The 'B' plot of "One More Time" is a very typical Sullivan & Son story. Melanie (Valerie Azlynn) realizes that Owen (Owen Benjamin), Roy (Roy Wood Jr.), Ahmed (Ahmed Ahmed), and Hank (Brian Doyle-Murray) all lack some form of sports knowledge, and so sets about to fill in the gaps. The tutoring sessions quickly become group ones, with the format not unlike Alcoholic Anonymous, except that the flaw each has is that they aren't as knowledgeable as they pretend to be, rather than having a drinking problem.

This is absolutely hilarious because they are in a bar, and are awarded drinks for learning things. Hank's confusion that he is actually at AA for a minute is a bit odd, especially because he immediately drinks after, and we don't need hit over the head with the comparison quite so overtly. However, the chemistry of the characters and the choosing of such a standard problem for the setting make the story work, even though it's completely unrealistic that they need intervention for not knowing an obscure rule or two about a game.

 Of course, they have to make Melanie a part of the larger hole, and so her knowledge gap is about Sex and the City. Perhaps a bit cliche, to be sure, but by including her, she doesn't seem like an arrogant outsider. Had she just lorded her wisdom over the others, "One More Time" would not have been as good. By giving the guys a chance to assist her, even if they aren't all typically the type of guy who would have actually watched the girl-led show, it evens out the playing field.

The 'A' plot confused me a bit, though. It involves Susan's (Vivian Bang) husband (Community's Ken Jeong) coming to the bar, seeing how fun it is, and giving up his career to work there, too. Steve (Steve Byrne) isn't so pleased to have his brother-in-law around, especially because his parents make it clear they don't want to support Susan's family. Plus, the doc goes too far when he gets all of his co-workers drinking, too, and soon the hospital is almost completely without staff. Luckily, Steve helps them see that life balance is more important than just letting off steam, and they go back to work.

There are all kinds of problems to cite here. Susan's husband doesn't know pizza and beer are good prior to his visit? All of these doctors think they can just give up their careers and incomes? The local hospital is staffed only be a couple of dozen Koreans and three Jewish guys? It's OK for Steve to quit his job but not his brother-in-law? Not to mention, I was sure Susan was single in the first season, though I have been unable to confirm that on google.
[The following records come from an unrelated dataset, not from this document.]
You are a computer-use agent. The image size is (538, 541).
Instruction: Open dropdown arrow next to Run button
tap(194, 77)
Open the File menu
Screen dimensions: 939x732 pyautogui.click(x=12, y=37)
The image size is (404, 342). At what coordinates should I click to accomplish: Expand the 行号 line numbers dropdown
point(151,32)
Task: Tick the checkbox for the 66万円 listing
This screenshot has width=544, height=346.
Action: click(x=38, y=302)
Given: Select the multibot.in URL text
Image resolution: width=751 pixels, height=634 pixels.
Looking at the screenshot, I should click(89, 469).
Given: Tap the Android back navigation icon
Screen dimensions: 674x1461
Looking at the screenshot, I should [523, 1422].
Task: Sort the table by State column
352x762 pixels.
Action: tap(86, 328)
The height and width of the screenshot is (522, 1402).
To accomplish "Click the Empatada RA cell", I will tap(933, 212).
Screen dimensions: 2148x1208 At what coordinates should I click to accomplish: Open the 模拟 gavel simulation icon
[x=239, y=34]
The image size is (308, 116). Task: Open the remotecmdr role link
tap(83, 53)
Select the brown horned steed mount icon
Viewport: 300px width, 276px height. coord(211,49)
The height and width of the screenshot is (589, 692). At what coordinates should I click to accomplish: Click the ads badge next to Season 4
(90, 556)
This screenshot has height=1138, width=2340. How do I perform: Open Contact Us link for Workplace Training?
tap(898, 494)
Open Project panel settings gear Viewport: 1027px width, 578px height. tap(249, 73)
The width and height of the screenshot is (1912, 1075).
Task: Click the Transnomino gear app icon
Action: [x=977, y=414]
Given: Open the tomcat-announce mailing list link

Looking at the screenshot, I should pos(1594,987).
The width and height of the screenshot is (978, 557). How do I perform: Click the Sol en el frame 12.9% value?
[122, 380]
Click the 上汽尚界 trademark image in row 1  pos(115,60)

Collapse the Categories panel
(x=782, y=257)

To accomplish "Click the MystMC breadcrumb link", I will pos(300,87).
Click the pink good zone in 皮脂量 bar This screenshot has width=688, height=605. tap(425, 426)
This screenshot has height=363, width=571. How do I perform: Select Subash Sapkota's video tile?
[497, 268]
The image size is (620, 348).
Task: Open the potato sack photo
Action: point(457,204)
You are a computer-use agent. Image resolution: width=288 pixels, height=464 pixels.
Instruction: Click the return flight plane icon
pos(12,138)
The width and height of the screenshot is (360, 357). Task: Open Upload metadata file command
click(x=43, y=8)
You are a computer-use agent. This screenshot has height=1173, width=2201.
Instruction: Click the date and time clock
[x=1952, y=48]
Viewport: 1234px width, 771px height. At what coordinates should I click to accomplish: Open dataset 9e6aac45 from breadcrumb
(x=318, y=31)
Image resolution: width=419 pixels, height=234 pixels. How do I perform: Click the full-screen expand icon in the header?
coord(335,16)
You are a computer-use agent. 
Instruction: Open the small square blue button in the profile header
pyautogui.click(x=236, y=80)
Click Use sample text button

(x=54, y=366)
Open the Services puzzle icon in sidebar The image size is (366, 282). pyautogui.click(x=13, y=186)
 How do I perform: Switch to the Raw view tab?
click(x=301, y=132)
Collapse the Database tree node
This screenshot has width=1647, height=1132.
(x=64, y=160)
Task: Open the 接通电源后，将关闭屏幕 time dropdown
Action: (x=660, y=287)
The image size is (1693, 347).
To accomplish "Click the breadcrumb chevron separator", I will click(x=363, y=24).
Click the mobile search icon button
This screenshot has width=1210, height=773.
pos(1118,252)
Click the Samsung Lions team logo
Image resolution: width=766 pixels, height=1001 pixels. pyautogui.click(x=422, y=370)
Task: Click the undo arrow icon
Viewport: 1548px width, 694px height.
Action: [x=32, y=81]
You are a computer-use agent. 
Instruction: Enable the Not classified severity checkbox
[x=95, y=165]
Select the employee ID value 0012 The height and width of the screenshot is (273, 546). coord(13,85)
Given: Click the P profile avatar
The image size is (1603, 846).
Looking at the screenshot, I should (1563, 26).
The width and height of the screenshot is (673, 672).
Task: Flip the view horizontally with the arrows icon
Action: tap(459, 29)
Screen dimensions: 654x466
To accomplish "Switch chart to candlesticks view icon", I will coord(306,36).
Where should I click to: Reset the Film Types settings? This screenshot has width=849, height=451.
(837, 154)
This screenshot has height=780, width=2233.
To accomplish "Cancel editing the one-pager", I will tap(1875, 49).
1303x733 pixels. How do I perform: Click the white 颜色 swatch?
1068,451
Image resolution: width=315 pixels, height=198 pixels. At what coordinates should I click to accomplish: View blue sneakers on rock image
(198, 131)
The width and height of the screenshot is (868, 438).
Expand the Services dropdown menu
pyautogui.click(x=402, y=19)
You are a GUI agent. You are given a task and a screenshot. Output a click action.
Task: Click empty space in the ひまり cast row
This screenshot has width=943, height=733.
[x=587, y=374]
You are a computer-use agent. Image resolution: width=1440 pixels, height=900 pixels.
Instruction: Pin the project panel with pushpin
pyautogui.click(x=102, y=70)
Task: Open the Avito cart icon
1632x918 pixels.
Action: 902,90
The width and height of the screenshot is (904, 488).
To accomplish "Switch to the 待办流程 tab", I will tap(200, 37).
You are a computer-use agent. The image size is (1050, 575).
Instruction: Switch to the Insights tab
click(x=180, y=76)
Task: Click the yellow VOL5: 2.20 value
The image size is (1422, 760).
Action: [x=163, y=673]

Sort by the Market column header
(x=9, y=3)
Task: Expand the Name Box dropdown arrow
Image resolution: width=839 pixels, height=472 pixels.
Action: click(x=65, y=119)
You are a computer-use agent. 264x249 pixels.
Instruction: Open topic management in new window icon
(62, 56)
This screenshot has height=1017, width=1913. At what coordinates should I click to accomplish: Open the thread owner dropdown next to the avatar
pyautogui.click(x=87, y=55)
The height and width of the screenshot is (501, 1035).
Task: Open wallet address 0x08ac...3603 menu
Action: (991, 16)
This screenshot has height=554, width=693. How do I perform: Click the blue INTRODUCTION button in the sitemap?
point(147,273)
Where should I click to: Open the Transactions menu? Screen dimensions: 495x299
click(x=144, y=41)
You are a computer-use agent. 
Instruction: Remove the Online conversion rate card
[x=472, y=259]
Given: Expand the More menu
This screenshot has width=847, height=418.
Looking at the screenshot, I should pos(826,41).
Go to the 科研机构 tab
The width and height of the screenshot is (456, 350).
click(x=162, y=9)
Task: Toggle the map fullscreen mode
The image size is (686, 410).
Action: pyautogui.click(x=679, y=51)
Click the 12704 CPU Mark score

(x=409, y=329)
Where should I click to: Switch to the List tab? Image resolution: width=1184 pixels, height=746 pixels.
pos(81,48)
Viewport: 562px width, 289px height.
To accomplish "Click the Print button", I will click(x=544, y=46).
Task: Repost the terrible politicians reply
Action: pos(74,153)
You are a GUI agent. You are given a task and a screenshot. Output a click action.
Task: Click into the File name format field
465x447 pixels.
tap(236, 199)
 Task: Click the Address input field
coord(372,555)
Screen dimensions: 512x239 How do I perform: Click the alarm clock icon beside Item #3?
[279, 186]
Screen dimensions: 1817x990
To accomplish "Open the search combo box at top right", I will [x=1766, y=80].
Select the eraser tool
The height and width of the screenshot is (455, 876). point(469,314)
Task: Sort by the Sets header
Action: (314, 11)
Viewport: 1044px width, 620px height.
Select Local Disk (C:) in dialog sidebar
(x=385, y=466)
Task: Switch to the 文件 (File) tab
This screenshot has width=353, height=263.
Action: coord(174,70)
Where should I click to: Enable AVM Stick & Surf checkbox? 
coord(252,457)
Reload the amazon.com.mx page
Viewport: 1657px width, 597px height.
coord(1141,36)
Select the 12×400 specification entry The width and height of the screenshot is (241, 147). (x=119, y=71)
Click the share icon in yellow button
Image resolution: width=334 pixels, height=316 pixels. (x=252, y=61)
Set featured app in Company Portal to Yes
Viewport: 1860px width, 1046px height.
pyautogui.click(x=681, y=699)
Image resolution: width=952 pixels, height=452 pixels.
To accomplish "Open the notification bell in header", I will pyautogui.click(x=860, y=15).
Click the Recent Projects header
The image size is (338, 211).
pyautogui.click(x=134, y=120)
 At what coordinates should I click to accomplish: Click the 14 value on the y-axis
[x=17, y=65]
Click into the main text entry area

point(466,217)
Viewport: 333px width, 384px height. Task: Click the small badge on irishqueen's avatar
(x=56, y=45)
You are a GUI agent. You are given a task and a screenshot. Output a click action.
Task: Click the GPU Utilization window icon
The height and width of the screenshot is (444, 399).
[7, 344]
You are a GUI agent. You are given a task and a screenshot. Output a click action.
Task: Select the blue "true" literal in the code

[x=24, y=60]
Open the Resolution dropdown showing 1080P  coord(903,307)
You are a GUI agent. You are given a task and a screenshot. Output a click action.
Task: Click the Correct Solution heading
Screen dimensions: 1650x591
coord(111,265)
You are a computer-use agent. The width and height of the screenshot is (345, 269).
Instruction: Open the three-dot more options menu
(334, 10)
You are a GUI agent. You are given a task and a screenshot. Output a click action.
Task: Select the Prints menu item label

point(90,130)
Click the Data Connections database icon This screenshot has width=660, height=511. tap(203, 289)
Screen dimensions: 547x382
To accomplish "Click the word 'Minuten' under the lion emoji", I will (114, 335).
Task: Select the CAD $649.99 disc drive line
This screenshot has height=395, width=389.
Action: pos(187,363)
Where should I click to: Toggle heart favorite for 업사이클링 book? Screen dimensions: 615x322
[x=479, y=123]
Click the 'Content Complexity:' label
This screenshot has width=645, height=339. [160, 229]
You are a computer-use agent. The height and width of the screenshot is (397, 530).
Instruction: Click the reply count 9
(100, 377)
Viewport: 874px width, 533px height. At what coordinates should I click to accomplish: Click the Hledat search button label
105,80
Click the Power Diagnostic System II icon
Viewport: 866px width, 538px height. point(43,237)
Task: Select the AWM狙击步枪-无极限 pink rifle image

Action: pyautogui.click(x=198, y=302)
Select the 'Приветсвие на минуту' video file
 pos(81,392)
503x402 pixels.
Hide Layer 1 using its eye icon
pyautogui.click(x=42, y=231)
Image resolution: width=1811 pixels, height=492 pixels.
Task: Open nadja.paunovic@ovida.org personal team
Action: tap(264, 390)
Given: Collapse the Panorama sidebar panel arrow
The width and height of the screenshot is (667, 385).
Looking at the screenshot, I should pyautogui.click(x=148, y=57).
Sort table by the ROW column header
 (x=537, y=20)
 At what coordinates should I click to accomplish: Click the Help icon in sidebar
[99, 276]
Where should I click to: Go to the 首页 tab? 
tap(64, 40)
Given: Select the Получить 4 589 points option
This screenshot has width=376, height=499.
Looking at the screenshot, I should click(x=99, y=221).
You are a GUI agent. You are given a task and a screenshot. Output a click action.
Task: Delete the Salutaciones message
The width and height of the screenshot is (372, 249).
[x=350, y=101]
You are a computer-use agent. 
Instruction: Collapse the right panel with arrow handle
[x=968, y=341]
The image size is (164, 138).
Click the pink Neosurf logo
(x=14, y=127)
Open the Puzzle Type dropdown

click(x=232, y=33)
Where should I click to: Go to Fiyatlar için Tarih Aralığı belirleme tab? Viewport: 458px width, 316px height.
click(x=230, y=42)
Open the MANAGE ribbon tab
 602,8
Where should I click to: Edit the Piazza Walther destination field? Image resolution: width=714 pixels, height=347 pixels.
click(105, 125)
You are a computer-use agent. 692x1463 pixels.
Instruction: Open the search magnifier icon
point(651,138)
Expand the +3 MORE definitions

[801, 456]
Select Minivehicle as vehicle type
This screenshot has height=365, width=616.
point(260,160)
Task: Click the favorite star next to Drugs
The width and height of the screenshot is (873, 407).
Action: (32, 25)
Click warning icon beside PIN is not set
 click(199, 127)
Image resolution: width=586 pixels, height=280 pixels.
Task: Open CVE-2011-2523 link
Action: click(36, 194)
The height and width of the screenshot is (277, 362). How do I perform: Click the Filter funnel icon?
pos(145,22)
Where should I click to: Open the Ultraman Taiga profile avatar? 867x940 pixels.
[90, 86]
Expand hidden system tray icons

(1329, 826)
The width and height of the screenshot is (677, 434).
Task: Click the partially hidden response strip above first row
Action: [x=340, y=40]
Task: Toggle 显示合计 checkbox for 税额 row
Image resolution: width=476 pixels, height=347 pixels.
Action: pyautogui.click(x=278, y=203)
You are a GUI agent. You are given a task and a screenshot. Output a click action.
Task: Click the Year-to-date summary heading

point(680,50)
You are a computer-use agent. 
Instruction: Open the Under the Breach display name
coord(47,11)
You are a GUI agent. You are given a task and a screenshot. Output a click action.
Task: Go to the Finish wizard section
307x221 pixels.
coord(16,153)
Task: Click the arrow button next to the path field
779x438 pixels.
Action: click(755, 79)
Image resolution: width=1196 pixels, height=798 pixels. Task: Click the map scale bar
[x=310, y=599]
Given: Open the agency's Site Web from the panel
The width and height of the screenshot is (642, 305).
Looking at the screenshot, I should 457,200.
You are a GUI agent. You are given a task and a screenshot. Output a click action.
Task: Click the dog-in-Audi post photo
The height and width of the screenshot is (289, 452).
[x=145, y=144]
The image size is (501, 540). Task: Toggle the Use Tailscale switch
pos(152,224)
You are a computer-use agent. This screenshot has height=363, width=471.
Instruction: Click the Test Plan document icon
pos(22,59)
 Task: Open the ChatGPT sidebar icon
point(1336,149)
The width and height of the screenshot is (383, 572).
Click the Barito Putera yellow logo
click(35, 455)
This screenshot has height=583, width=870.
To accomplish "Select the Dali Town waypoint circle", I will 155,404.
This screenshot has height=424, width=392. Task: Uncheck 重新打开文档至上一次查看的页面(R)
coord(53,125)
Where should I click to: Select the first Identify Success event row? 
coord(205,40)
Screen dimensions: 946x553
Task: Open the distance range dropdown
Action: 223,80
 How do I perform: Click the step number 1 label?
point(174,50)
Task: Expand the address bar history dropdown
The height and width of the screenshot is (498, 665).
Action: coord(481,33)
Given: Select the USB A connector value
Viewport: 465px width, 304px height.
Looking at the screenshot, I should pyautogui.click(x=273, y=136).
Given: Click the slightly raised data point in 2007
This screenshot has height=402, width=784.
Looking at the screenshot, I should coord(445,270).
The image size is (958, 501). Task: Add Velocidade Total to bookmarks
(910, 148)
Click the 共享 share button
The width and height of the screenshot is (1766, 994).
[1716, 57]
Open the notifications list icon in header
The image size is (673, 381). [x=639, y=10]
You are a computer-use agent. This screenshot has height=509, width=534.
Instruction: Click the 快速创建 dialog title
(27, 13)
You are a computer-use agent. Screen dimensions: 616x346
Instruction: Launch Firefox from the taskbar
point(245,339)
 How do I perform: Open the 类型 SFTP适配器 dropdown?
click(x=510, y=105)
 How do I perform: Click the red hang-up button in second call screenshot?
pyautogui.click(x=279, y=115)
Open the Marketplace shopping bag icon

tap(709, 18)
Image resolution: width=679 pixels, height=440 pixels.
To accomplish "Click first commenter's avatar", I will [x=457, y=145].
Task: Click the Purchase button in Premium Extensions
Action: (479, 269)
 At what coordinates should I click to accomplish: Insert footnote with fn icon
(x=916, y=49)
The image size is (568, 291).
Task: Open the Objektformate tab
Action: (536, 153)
Again, though, it's the overall tone of the series that wins out, beating its flaws. The story is amusing and it works for the environment. Jeong, whom I sometimes find over-the-top obnoxious in certain roles, stays within the boundaries Sullivan & Son is accustomed to. Steve's family interactions are a major selling point of the show, and he's a solid addition to that clan that will hopefully return again.

As such, although I wouldn't look too closely at "One More Time," I was completely entertained for the twenty-some minutes it took to view the episode. I like this cast and I like what they're doing, despite any complaints. It feels like the show is made of a bunch of buddies hanging out, and it makes you want to spend time among them. It's great escapism fluff to make you smile.

Sullivan & Son airs Thursdays at 10 p.m. ET on TBS.